In several animal viruses, hydrostatic pressure causes inactivation with maintenance of immunogenicity. This chapter describes in detail how high pressure has been used to tackle basic and applied problems in virus biology. The contribution of protein folding and protein-nucleic acid interactions to virus assembly has been evaluated in many bacterial, plant, and animal viruses. Upon interaction with host cells, the conformations of the coat proteins and envelope glycoproteins have to change, which on one hand leads to noninfectious particles and on the other may lead to the exposure of previously occult epitopes, important for vaccine development. These irreversible conformational changes evoked by high pressure that resemble the changes that occur in vivo are discussed in the chapter for most of the viruses. It has been found that high pressure inactivates the enveloped influenza and Sindbis viruses by trapping the particles in the fusion intermediate state.

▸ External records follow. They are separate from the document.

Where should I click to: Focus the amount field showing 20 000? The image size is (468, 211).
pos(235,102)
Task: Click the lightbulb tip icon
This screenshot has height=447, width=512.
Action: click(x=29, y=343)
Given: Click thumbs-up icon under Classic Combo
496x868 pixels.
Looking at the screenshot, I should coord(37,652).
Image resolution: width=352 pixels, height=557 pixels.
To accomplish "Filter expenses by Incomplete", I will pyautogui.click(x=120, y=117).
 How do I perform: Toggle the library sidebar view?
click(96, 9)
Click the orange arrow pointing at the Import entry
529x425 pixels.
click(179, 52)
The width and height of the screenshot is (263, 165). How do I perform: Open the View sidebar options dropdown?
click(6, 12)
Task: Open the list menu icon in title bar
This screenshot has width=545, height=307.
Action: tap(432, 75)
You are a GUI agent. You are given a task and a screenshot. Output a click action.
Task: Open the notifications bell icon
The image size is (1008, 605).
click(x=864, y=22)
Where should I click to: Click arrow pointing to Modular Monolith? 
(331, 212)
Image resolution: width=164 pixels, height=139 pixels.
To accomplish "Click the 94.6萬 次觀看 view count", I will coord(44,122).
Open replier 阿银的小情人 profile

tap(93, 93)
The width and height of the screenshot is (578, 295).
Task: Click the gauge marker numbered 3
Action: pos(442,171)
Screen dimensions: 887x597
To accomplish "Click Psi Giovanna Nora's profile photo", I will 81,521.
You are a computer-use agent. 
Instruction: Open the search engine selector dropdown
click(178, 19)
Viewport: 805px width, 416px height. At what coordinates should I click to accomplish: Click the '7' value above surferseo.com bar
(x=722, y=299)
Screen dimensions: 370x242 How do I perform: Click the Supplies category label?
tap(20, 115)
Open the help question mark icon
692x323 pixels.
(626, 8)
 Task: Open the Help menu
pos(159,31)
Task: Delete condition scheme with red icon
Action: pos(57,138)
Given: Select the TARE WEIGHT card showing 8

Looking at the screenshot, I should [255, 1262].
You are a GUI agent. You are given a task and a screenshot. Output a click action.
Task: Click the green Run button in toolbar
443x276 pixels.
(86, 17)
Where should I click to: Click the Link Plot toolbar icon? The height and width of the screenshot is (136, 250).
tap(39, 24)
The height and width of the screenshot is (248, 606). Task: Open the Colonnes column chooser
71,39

The high titers of the neutralizing antibodies elicited by pressure-inactivated viruses indicate that hydrostatic pressure can be used to prepare whole-virus immunogens. The substantial evidence that high pressure traps viruses in the fusion intermediate states (found with alphaviruses, influenza virus, retroviruses, etc.), not infectious but highly immunogenic, is very promising for vaccine development.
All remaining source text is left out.